*Your assignment*
Pictures are to be omitted. Output only the lines from the one containing "Image resolution: width=982" through the end of the data, word for word.

*Dataset entries*
Start of Block
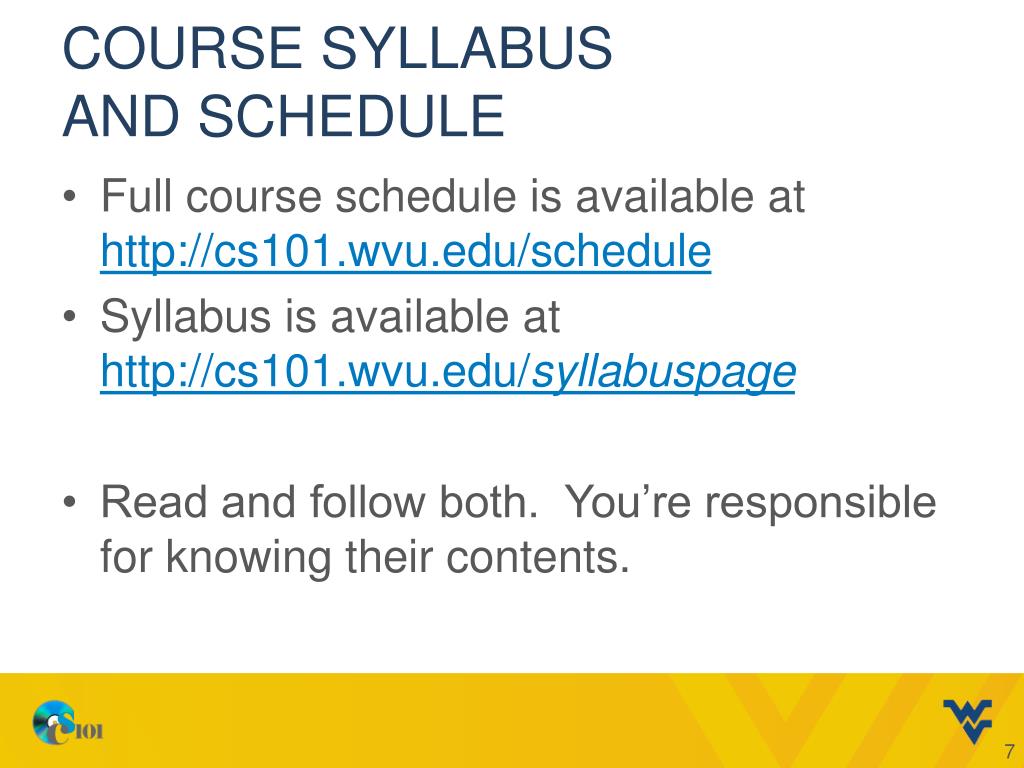Viewport: 1024px width, 768px height.
Task: Click the italic word 'syllabuspage' in link
Action: point(664,372)
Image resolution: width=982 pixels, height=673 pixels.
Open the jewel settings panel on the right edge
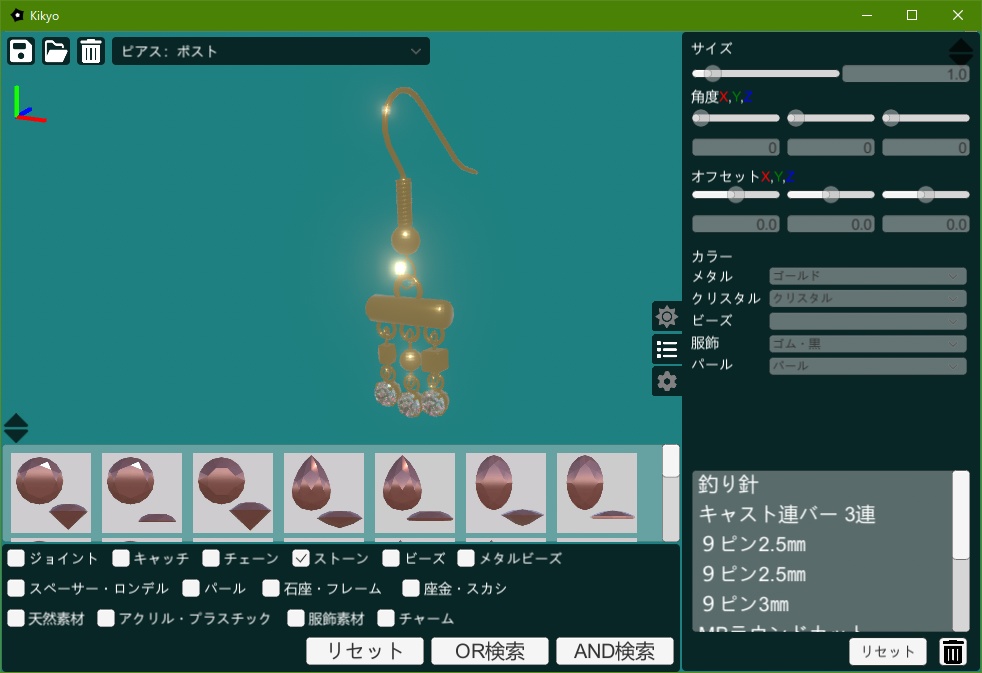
End of Block
*Problem solution*
Image resolution: width=982 pixels, height=673 pixels.
Open the jewel settings panel on the right edge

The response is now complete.